◆ **Problem to work on**
Return all lines of the records that contain the word "computer".

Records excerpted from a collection
+-------+
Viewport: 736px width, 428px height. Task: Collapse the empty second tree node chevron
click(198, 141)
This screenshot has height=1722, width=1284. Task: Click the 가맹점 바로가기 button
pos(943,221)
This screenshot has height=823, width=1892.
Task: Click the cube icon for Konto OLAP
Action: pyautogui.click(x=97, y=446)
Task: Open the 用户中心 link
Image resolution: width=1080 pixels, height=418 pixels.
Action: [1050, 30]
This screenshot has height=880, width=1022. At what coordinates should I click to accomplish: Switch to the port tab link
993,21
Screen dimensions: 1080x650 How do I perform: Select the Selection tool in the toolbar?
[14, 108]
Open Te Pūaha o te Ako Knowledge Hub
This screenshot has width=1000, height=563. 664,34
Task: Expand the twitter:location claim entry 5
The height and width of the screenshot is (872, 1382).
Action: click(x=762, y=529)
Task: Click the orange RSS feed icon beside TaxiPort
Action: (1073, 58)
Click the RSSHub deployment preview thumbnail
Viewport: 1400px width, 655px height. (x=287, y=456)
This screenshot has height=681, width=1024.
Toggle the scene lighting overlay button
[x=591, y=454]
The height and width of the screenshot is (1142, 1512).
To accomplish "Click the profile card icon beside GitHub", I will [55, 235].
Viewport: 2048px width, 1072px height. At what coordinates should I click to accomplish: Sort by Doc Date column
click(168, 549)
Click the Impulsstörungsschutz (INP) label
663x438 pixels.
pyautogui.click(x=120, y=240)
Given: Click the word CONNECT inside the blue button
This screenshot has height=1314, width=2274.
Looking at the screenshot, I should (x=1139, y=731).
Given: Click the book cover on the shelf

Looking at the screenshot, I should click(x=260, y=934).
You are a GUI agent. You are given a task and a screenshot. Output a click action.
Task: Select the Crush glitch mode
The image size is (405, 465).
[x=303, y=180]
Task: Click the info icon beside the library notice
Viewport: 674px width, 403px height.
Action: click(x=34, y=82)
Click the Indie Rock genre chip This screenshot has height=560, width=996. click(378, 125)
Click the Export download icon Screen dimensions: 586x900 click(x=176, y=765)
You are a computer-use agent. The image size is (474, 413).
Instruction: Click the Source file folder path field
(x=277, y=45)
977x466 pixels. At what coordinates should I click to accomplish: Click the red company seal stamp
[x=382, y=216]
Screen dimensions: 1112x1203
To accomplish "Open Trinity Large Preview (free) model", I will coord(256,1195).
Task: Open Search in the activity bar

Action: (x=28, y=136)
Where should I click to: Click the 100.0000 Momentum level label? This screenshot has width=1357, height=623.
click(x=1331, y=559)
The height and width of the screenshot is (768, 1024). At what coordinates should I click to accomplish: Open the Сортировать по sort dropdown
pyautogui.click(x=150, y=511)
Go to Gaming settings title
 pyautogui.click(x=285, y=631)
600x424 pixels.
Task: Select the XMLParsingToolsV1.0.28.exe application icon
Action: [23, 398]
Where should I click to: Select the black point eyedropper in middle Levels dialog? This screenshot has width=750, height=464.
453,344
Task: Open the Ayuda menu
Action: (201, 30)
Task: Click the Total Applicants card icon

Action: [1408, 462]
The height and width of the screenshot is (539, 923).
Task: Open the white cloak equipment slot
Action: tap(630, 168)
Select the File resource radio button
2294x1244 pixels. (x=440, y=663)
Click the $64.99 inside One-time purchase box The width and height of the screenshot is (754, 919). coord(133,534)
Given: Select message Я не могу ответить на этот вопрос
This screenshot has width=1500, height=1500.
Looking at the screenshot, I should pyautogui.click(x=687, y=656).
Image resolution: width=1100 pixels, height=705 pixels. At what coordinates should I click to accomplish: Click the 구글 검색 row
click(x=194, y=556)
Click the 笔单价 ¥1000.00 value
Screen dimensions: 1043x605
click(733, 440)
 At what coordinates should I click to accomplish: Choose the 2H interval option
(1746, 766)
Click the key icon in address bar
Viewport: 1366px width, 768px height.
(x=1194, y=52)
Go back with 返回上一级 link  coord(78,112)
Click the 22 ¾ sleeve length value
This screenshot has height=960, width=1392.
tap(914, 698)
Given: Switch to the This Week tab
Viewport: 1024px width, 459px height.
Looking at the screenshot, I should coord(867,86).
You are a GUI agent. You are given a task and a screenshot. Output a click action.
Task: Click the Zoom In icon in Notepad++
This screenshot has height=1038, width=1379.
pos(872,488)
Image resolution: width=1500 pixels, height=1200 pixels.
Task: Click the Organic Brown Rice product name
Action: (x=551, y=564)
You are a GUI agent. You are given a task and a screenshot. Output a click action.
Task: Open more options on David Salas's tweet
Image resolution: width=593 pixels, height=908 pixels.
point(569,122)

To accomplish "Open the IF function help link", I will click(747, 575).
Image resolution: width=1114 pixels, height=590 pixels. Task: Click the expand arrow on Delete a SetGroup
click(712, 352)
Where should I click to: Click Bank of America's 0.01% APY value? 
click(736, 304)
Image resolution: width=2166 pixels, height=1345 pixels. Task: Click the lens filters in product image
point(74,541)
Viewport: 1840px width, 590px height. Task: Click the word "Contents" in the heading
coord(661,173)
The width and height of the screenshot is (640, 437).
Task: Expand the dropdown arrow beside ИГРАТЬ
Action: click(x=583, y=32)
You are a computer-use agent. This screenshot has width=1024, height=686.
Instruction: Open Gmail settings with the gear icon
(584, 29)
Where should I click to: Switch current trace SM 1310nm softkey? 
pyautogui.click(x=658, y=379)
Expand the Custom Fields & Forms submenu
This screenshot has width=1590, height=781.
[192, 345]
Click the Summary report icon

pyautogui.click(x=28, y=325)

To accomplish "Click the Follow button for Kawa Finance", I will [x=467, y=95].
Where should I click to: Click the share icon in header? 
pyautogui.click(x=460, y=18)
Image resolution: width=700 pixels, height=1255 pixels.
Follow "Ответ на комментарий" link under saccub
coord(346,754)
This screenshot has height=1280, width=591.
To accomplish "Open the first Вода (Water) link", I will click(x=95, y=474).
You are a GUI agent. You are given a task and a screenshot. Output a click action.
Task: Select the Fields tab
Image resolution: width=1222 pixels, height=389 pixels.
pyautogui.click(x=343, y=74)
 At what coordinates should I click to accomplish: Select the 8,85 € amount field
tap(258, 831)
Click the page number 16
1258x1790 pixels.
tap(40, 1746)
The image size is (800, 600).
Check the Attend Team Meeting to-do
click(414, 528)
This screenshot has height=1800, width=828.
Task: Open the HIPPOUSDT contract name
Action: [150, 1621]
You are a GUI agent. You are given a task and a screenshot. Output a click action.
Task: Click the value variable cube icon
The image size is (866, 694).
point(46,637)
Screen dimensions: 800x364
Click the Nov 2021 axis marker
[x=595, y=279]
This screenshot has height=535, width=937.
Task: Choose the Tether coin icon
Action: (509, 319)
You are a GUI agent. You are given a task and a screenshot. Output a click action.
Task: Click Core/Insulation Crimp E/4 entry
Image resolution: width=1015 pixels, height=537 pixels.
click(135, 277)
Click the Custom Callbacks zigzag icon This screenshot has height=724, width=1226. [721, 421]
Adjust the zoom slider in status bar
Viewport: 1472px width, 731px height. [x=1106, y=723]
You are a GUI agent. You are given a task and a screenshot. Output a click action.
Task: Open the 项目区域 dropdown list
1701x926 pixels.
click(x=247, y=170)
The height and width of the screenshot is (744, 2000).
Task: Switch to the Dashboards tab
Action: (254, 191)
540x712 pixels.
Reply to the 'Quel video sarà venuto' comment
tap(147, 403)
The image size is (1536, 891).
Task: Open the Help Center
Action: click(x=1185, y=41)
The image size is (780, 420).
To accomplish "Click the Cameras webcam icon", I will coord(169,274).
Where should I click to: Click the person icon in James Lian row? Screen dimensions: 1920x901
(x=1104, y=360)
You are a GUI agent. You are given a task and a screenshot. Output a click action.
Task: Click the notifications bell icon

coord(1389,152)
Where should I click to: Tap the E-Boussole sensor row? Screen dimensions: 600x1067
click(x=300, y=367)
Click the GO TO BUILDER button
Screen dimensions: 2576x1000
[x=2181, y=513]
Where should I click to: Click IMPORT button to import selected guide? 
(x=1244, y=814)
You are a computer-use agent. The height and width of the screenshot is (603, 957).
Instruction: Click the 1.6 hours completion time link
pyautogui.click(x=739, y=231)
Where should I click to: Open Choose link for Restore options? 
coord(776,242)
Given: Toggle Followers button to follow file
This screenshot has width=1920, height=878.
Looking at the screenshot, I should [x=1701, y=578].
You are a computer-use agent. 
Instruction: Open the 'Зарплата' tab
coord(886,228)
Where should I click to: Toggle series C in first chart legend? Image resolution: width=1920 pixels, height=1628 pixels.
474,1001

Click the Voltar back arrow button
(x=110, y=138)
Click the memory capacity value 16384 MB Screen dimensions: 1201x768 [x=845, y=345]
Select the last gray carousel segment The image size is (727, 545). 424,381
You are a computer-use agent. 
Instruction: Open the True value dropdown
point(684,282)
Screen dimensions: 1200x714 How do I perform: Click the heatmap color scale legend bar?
+-------+
◆ **Response**
You are a computer-use agent. The image size is (474, 413).
You are a computer-use agent. This screenshot has width=1024, height=686.
You are a computer-use agent. The height and width of the screenshot is (603, 957).
You are a computer-use agent. 
You are a computer-use agent. 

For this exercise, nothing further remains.